David Mead, founder of Future Proof and joint head of protection at St. James's Place Protection Planning, says: “More automated processes do mean that some clients are more likely to be excluded from access to insurance, especially if they self-apply.
“When an adverse decision is delivered, it’s important for insurers to explain the rational for their decision clearly to the client, as well as signposting them to specialist firms who might be able to assist the client.”
.The more we move towards automation within underwriting, the more important it becomes to speak to a protection specialist.--Naomi Greatorex
Ian McKenna, founder of FTRC and Protection Guru, says: “The more we get to understand health and the more individuals understand their own personal future health, the more likely it is that some consumers will choose not to insure, even though the actual cost of cover for them will be very low.

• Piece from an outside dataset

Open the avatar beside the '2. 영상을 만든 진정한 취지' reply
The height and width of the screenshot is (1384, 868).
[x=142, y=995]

“Conversely when we have a greater understanding of long-term medical risks, inevitably underwriters looking to balance their portfolios will seek higher premiums for, and in some cases exclude, those individuals who have a very high propensity to claim.”
Other challenges to the quest for innovation have emerged via the increased drive to gain access to electronic health records, which can make life easier for insurers to accurately and quickly underwrite policies.

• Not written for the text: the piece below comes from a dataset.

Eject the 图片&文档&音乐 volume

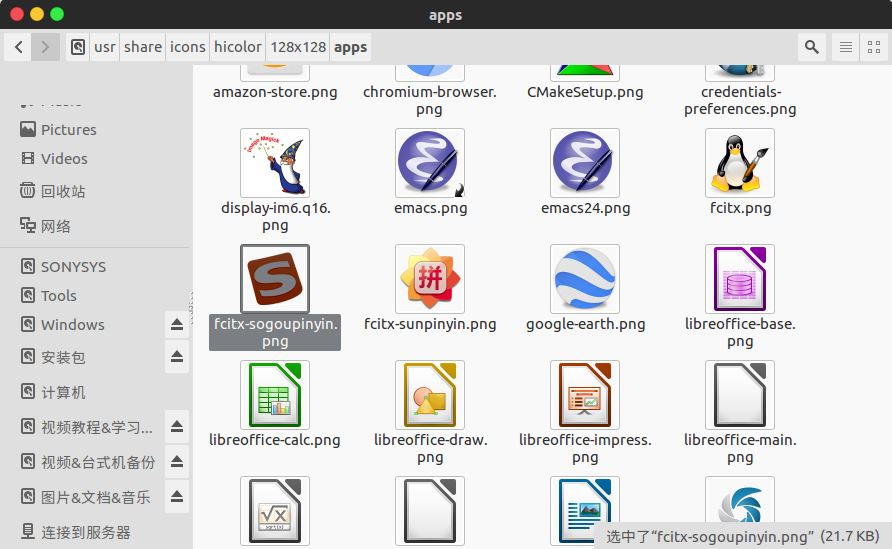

Electronic health records are primarily driven by condition codes - a three-character code which the doctor or their assistants enter into the patient record.
A single mistyped character in a code can mean the difference between a condition that has no impact on insurance and one that is potentially life threatening, so is very significant from an underwriting perspective.
McKenna says: “[As a result of this] a growing number of protection advisers now ask their clients to obtain a copy of the medical records in advance before submitting an application in order to make sure the records are correct.
“This can be particularly important if the client does have a complex medical history.”
McKenna believes that insurance will become cheaper for those with good long-term health prospects, and as medical science advances mean we are better able to understand who represents a 'good risk'.
However, as the ability to identify high-risk individuals becomes greater, cover will become more expensive for others, indeed some may not be able to access insurance at all.